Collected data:
□ □ □ □ □ □ □
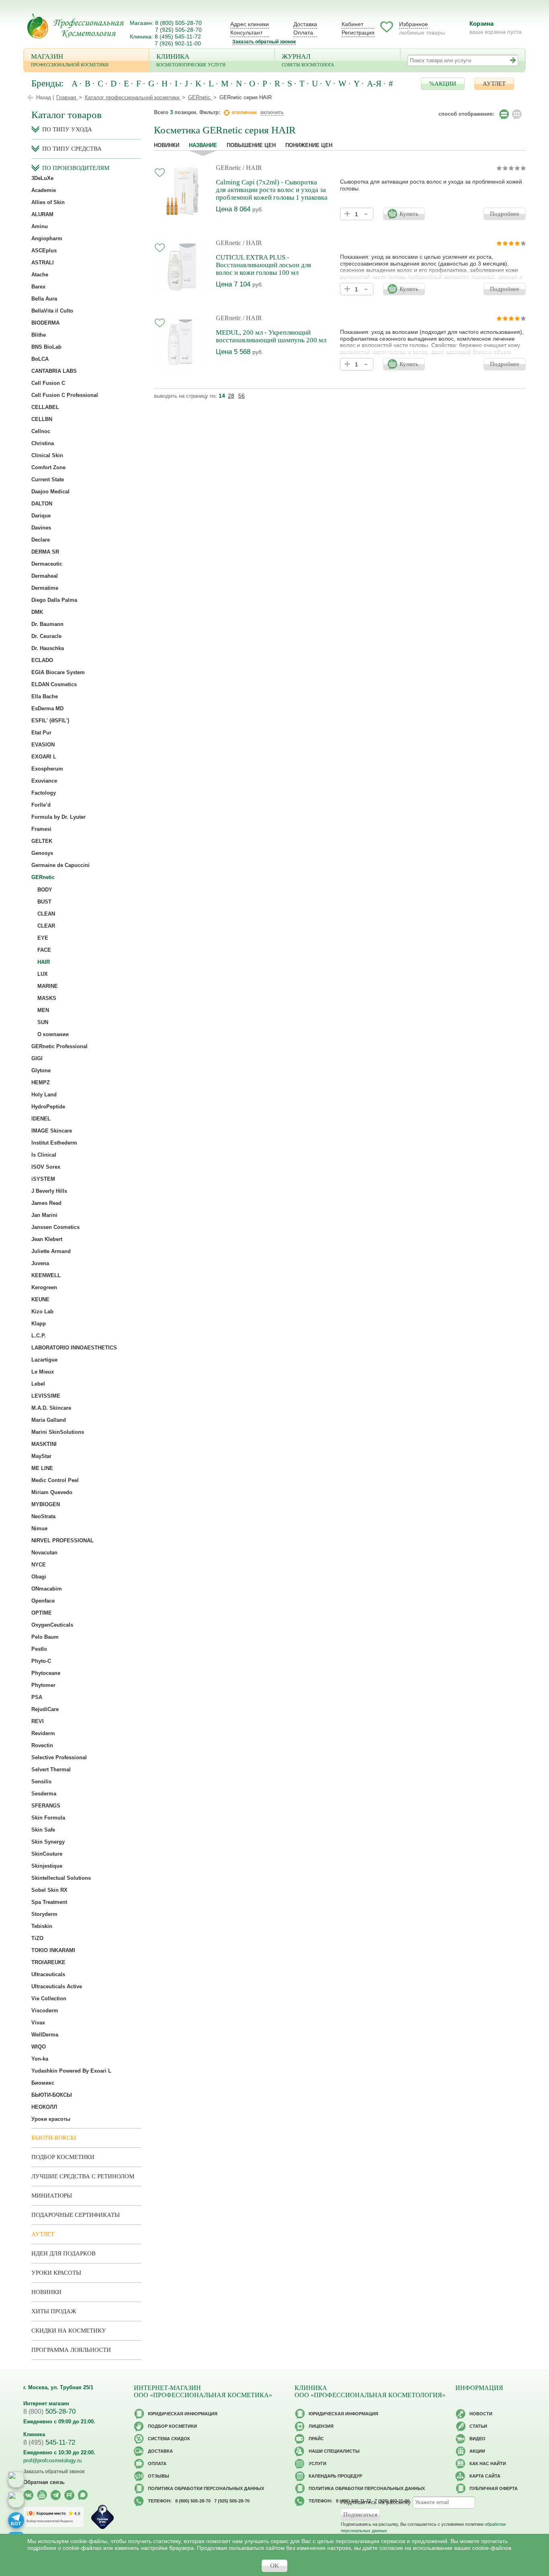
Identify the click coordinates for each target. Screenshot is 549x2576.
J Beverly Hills (49, 1191)
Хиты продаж (53, 2311)
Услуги (317, 2463)
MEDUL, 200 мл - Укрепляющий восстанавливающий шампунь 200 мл (271, 336)
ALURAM (42, 214)
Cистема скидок (169, 2438)
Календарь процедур (335, 2476)
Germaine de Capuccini (60, 865)
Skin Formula (48, 1818)
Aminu (39, 226)
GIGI (37, 1058)
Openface (43, 1601)
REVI (37, 1721)
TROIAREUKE (48, 1962)
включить (272, 112)
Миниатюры (51, 2195)
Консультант (246, 32)
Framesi (41, 829)
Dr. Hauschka (47, 648)
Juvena (40, 1263)
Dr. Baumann (47, 624)
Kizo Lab (42, 1311)
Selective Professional (59, 1757)
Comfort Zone (48, 467)
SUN (42, 1022)
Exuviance (44, 781)
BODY (44, 890)
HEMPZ (40, 1082)
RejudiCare (45, 1709)
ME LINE (42, 1468)
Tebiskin (41, 1926)
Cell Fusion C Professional (64, 395)
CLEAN (46, 914)
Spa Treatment (49, 1902)
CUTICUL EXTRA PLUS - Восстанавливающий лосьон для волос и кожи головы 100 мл (263, 265)
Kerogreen (44, 1287)
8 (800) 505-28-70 (178, 23)
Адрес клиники (249, 24)
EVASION (43, 745)
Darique (41, 516)
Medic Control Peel (55, 1480)
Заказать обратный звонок (264, 42)
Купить (408, 214)
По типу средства (72, 148)
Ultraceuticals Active (56, 1986)
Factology (43, 793)
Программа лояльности (71, 2350)
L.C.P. (38, 1336)
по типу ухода (67, 129)
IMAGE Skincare (51, 1131)
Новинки (166, 145)
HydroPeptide (48, 1107)
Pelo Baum (45, 1637)
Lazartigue (44, 1360)
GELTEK (41, 841)
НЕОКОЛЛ (44, 2107)
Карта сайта (484, 2476)
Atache (39, 275)
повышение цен (251, 145)
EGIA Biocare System (58, 672)
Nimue (39, 1528)
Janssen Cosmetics (55, 1227)
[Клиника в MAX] (16, 2480)
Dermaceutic (46, 564)
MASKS (46, 998)
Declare (40, 540)
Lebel (38, 1384)
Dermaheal (44, 576)
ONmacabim (46, 1589)
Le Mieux (42, 1372)
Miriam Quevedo (51, 1492)
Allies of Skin (48, 202)
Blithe (38, 335)
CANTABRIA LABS (54, 371)
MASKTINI (44, 1444)
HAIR (43, 962)
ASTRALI (42, 263)
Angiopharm (46, 238)
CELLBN (41, 419)
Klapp (38, 1324)
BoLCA (40, 359)
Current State (47, 479)
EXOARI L (43, 757)
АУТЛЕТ (494, 83)
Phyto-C (41, 1661)
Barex (38, 287)
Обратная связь (44, 2482)
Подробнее (504, 214)
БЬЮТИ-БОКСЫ (51, 2095)
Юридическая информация (182, 2413)
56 (241, 396)
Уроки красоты (50, 2119)
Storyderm (44, 1914)
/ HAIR (252, 167)
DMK (37, 612)
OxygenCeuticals (52, 1625)
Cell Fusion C (48, 383)
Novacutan (44, 1553)
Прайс (316, 2438)
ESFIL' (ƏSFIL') (50, 721)
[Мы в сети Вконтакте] (28, 2495)
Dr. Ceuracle (46, 636)
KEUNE (40, 1299)
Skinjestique (46, 1866)
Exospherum (47, 769)
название (203, 145)
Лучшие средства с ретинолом (82, 2176)
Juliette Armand (51, 1251)
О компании (53, 1034)
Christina (42, 443)
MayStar (41, 1456)
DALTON (41, 504)
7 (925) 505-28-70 (178, 30)
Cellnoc (40, 431)
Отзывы (158, 2476)
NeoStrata (43, 1516)
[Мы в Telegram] (56, 2495)
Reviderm (43, 1733)
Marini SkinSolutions (57, 1432)
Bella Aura (44, 299)
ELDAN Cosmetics (54, 684)
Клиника (190, 60)
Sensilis (41, 1782)
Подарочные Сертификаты (75, 2215)
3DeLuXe (42, 178)
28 (231, 396)
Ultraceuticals (48, 1974)
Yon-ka (39, 2059)
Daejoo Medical (50, 492)
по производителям (75, 168)
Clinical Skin (47, 455)
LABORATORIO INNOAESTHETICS (74, 1348)
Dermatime (44, 588)
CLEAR (46, 926)
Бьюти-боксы (53, 2137)
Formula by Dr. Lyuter (58, 817)
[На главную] (75, 26)
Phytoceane (45, 1673)
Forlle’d (41, 805)
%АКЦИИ (442, 83)
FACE (44, 950)
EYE (42, 938)
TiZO (37, 1938)
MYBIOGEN (45, 1504)
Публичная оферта (493, 2488)
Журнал (308, 60)
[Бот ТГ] (16, 2520)
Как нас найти (487, 2463)
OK (274, 2565)
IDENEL (41, 1119)
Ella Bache (44, 696)
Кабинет (352, 24)
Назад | (45, 97)
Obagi (38, 1577)
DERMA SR (45, 552)
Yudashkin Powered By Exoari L (71, 2071)
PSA (36, 1697)
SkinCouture (46, 1854)
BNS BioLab (46, 347)
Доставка (305, 24)
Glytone (41, 1070)
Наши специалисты (334, 2451)
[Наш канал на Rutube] (69, 2495)
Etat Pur (41, 733)
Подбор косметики (62, 2157)
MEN (43, 1010)
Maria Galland (48, 1420)
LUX (42, 974)
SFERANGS (45, 1806)
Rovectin (42, 1745)
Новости (480, 2413)
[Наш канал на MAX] (83, 2495)
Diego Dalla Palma (54, 600)
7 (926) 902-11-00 (178, 43)
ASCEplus (44, 250)
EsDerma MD (47, 708)
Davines (41, 528)
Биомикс (42, 2083)
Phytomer (43, 1685)
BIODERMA (45, 323)
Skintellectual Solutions (61, 1878)
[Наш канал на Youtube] (42, 2495)
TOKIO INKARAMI (53, 1950)
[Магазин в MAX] (16, 2500)
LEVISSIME (45, 1396)
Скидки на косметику (68, 2330)
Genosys (42, 853)
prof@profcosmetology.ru (52, 2460)
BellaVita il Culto (52, 311)
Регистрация (358, 32)
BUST (44, 902)
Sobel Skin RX (49, 1890)
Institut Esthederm (54, 1143)
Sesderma (43, 1794)
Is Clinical (43, 1155)
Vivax (38, 2023)
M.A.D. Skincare (51, 1408)
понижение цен (308, 145)
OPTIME (41, 1613)
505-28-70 (49, 2411)
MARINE (47, 986)
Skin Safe (43, 1830)
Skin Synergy (48, 1842)
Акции (477, 2451)
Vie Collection (48, 1998)
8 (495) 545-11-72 (178, 36)
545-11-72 (49, 2442)
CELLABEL (45, 407)
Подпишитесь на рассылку (376, 2502)
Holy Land (44, 1095)
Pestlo (39, 1649)
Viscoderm (44, 2011)
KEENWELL (46, 1275)
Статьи (478, 2426)
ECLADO (42, 660)
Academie (43, 190)
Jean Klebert (46, 1239)
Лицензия (321, 2426)
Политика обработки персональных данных (206, 2488)
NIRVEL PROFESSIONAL (62, 1540)
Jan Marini (44, 1215)
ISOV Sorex (45, 1167)
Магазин (70, 60)
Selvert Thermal (51, 1769)
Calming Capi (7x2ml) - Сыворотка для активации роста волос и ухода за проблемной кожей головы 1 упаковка (272, 189)
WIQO (38, 2047)
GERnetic (228, 167)
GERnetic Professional (59, 1046)
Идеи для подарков (63, 2253)
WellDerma (44, 2035)
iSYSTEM (43, 1179)
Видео (477, 2438)
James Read (46, 1203)
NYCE (38, 1565)
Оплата (303, 32)
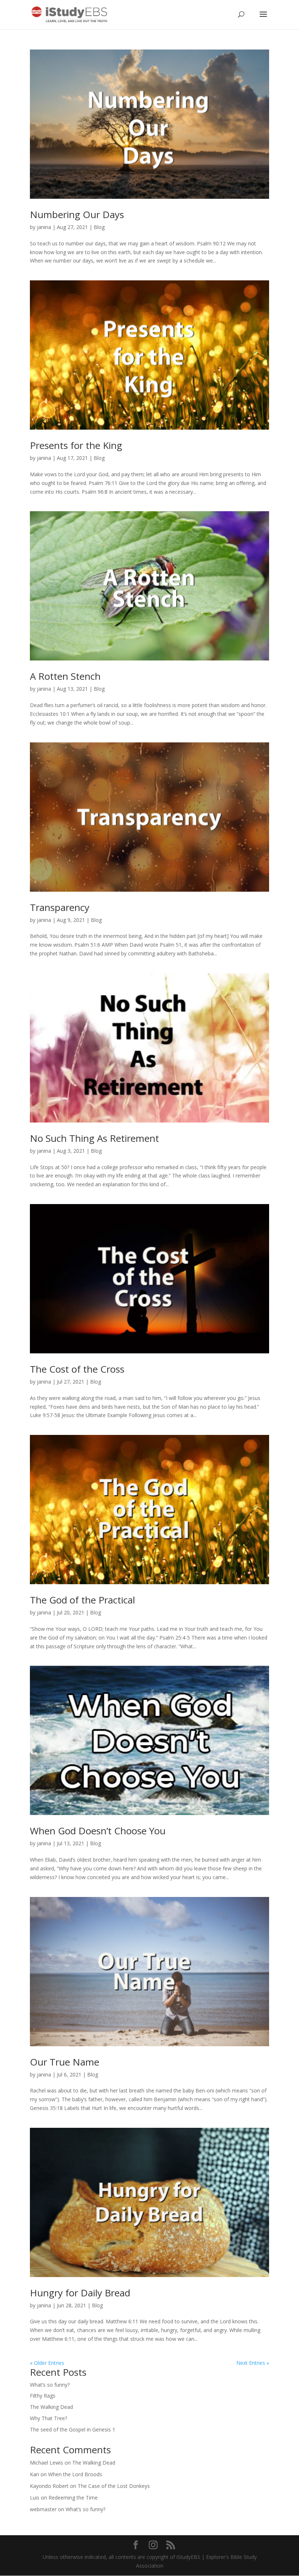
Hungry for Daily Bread (80, 2292)
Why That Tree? (48, 2418)
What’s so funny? (50, 2384)
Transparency (59, 907)
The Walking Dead (51, 2406)
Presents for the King (76, 445)
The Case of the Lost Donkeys (114, 2485)
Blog (99, 227)
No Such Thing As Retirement (94, 1138)
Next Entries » (252, 2362)
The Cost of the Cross (77, 1369)
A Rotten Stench (65, 676)
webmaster (43, 2509)
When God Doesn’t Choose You (98, 1830)
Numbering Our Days (77, 214)
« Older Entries (47, 2362)
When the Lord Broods (75, 2474)
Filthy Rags (42, 2395)
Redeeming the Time (73, 2497)
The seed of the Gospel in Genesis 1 (72, 2429)
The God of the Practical (82, 1599)
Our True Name (64, 2061)
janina (44, 227)
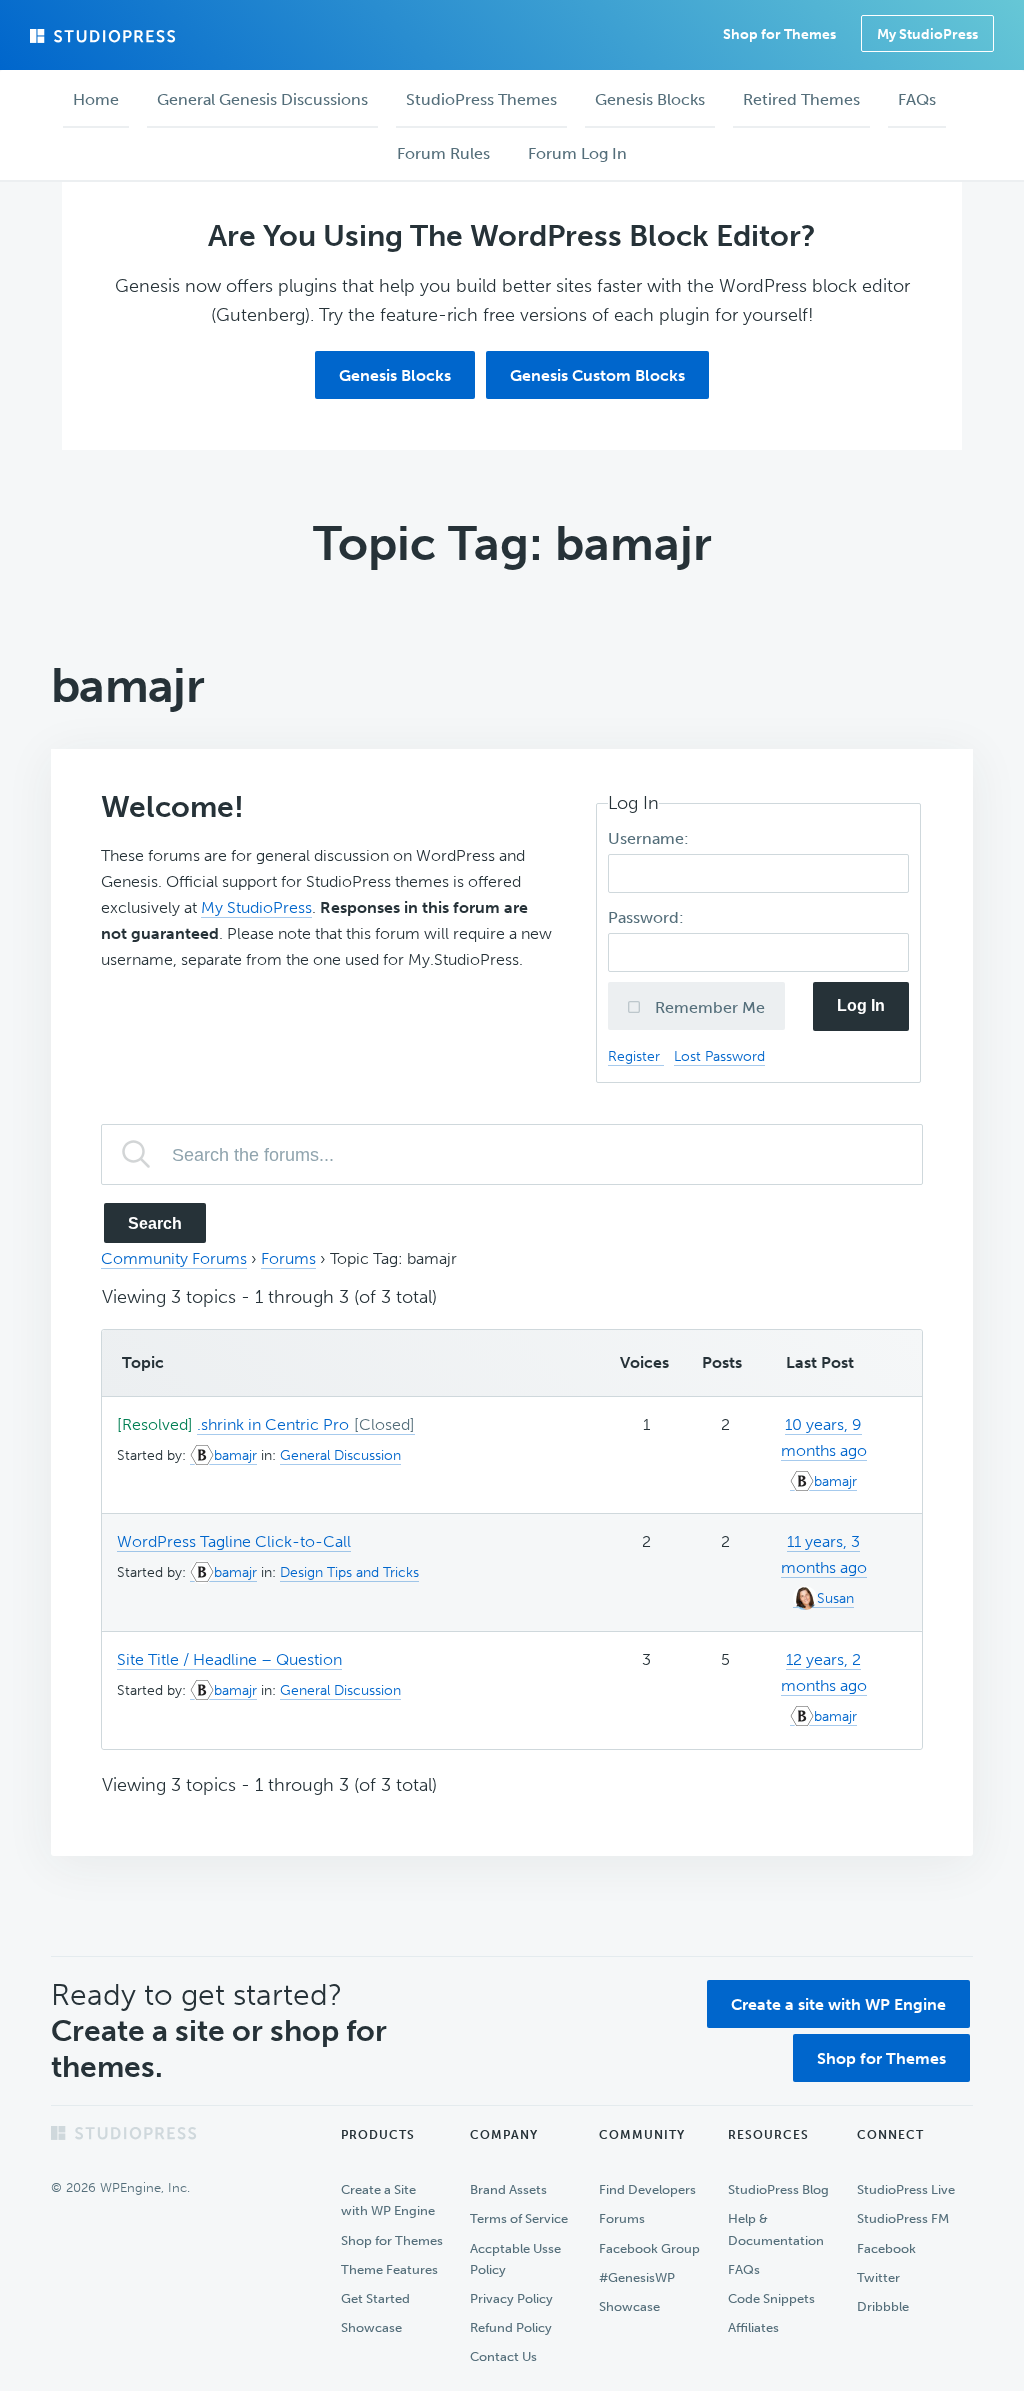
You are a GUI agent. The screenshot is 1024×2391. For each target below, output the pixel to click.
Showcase (371, 2327)
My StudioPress (927, 34)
□ □ □ □ □ □ □
§ **DIRECTIONS**: Nothing should appear in the answer except the lines from the first line of the data through the line holding "Spa Treatment (49, 1902)", exactly as written, with pictures left out.

§ **RESULT**:
Identify the click coordinates for each target. Screenshot is 549x2576.
J Beverly Hills (49, 1191)
Хиты продаж (53, 2311)
Услуги (317, 2463)
MEDUL, 200 мл - Укрепляющий восстанавливающий шампунь 200 мл (271, 336)
ALURAM (42, 214)
Cистема скидок (169, 2438)
Календарь процедур (335, 2476)
Germaine de Capuccini (60, 865)
Skin Formula (48, 1818)
Aminu (39, 226)
GIGI (37, 1058)
Openface (43, 1601)
REVI (37, 1721)
TROIAREUKE (48, 1962)
включить (272, 112)
Миниатюры (51, 2195)
Консультант (246, 32)
Framesi (41, 829)
Dr. Hauschka (47, 648)
Juvena (40, 1263)
Dr. Baumann (47, 624)
Kizo Lab (42, 1311)
Selective Professional (59, 1757)
Comfort Zone (48, 467)
SUN (42, 1022)
Exuviance (44, 781)
BODY (44, 890)
HEMPZ (40, 1082)
RejudiCare (45, 1709)
ME LINE (42, 1468)
Tebiskin (41, 1926)
Cell Fusion C Professional (64, 395)
CLEAN (46, 914)
Spa Treatment (49, 1902)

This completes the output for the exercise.